618 F.2d at 767, 205 USPQ at 407. The above statement from Walter complements prior statements by the Supreme Court, but, as with those statements, it was not intended to be the exclusive test for determining the presence of statutory subject matter.5 A more comprehensive test for cases involving mathematical algorithms is set forth in In re Abele, supra, and Walter must be interpreted in light of that opinion.

In answering the decisive question, the claims are to be given their broadest reasonable interpretation consistent with the specification. In re Prater, 56 CCPA 1381, 1395-96, 415 F.2d 1393, 1404-05, 162 USPQ 541, 550-51 (1969). On this basis, we conclude that appellants’ independent claims are to a mathematical algorithm representing a mental process that has not been applied to physical elements or process steps and is, therefore, not limited to any otherwise statutory process, machine, manufacture, or composition of matter.

This court is aware of its directive in In re Bernhart, 57 CCPA 737 at 742, 417 F.2d 1395 at 1399, 163 USPQ 611 at 615, that, in accordance with 35 U.S.C. § 112, paragraph 6, claims under 35 U.S.C. § 101 drafted in means plus function format are to be examined in light of the “corresponding structure, material, or acts described in the specification and equivalents thereof.”6 We have done so here.

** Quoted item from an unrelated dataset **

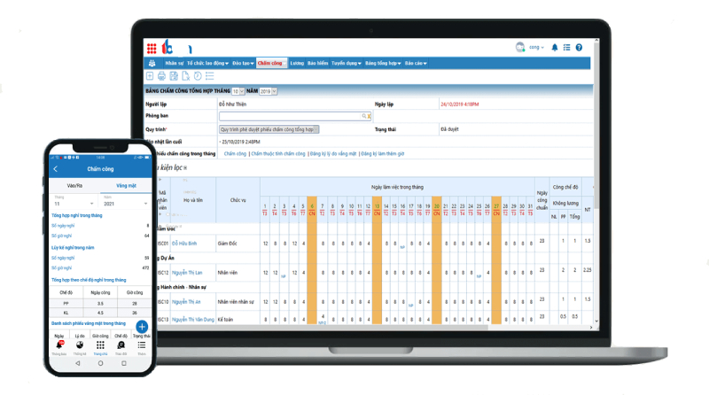Click the search icon in Phòng ban field
The height and width of the screenshot is (395, 709).
(363, 116)
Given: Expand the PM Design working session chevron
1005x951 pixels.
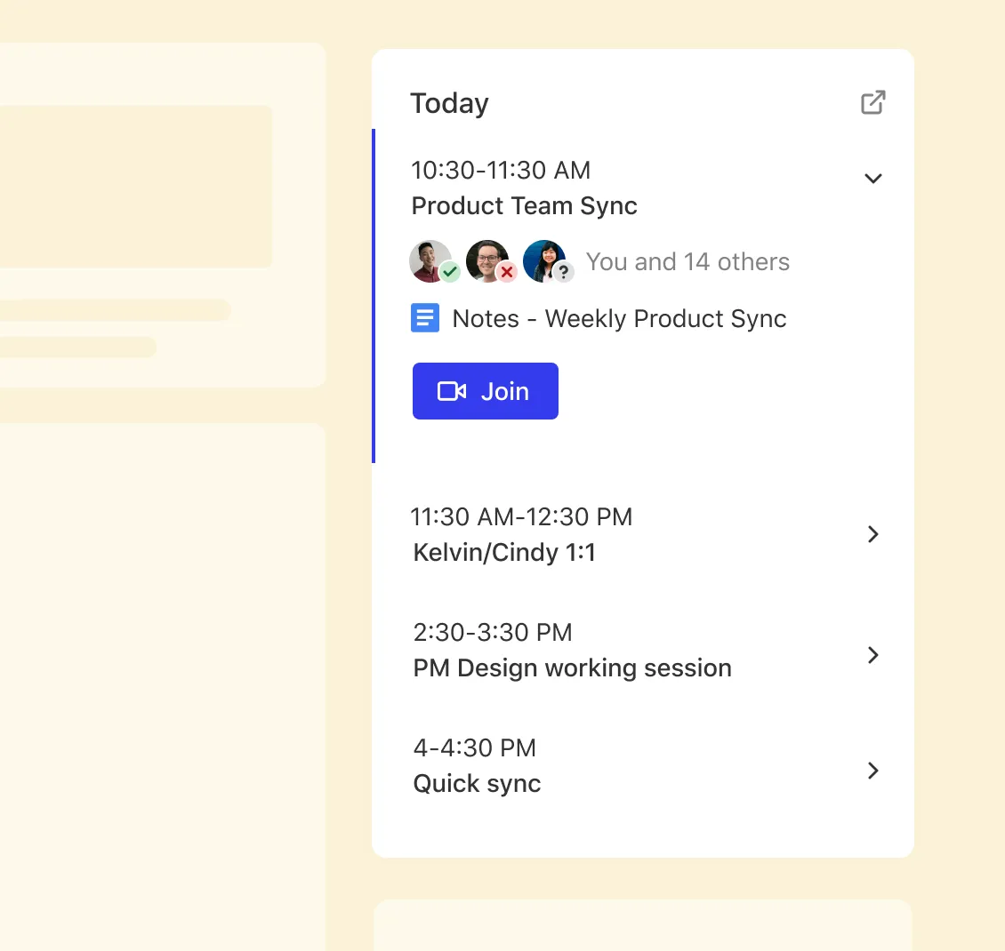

In view of the foregoing, we hold that appellants’ claims were properly rejected.7

The decision of the board is affirmed.

AFFIRMED.

. The Constitution empowers Congress to protect an inventor’s “discoveries.” However, Congress has chosen to protect only a “useful process, machine, manufacture, or composition of matter or any ... useful improvement thereof.” 35 U.S.C. § 101.

. However, the second step in Freeman, as modified by Walter, is subject to misinterpretation, see notes 4 and 5 and accompanying text, infra.

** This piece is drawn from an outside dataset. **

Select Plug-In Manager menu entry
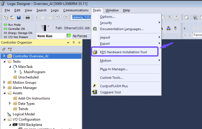The image size is (202, 129). (x=114, y=69)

. Appellants’ apparatus claims differ from the method claims by reciting “means for” performing the steps set forth in the method claims, and “means for displaying” the results. However, for purposes of section 101, such claims are not treated differently from method claims. As we stated in In re Pardo, 684 F.2d 912, 916 n. 6 (Cust. & Pat. App. 1982):

Although some of appellants’ claims are drawn to a “general purpose data processor of known type operating under the control of a stored program,” such claims are treated as indistinguishable from the method claims for purposes of section 101 unless it is demonstrated that the claims are drawn to specific apparatus distinct from other apparatus capable of performing the identical functions. In re Walter, supra [618 F.2d] at 768, 205 USPQ at 407-08.

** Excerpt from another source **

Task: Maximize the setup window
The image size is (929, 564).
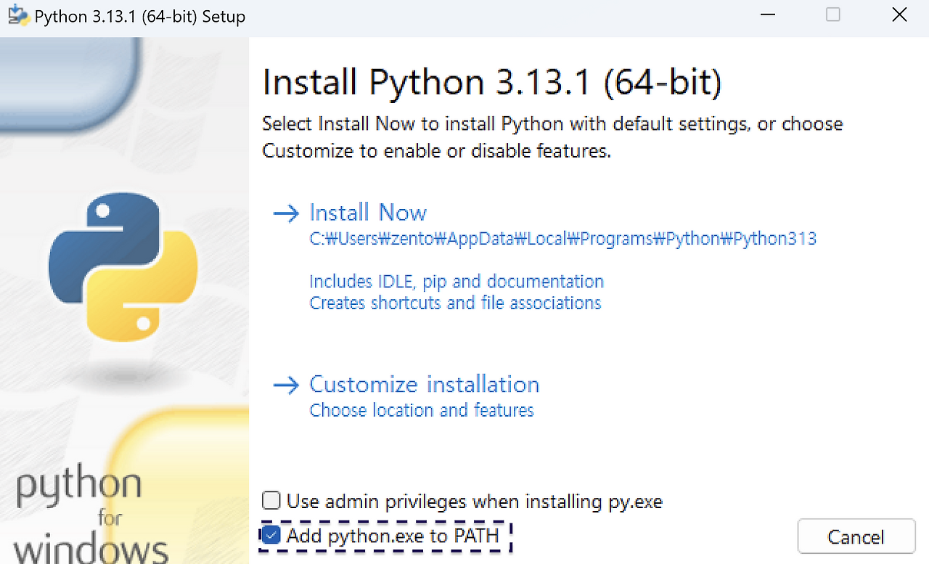Action: [833, 15]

. The Freeman approach, looking for preemption, has led to a number of “negative” rules for determining the presence of patentable subject matter, such as: mere antecedent data gathering steps do not render the claims statutory (In re Richman, 563 F.2d 1026, 195 USPQ 340 (Cust. & Pat. App. 1977)); mere reference to apparatus does not render a claim statutory (In re Castelet, 562 F.2d 1236, 195 USPQ 439 (Cust & Pat. App. 1977)); reading out the results of calculations does not render the claim statutory, id. However, these statements were not intended to be separate tests for determining whether a claim positively recites statutory subject matter.

. In Gottschalk v. Benson, supra, the Court stated that “Transformation and reduction of an article ‘to a different state or thing’ is the clue to the patentability of a process claim that does not include particular machines.” 409 U.S. at 70, 93 S.Ct. at 256. But the Court also cautioned:

It is argued that a process patent must either be tied to a particular machine or apparatus or must operate to change articles or materials to a “different state or thing.” We do not hold that no process patent could ever qualify if it did not meet the requirements of our prior precedents. [Emphasis supplied.]

Id. at 71, 93 S.Ct. at 257.

. Before the PTO, in the examination of claims in view of prior art, the claims are not limited by reference to the specification. See in re Reuter, 651 F.2d 751, 210 USPQ 249 (Cust. & Pat. App. 1981).

. The dependent claims have not been separately argued and, therefore, fall with the independent claims.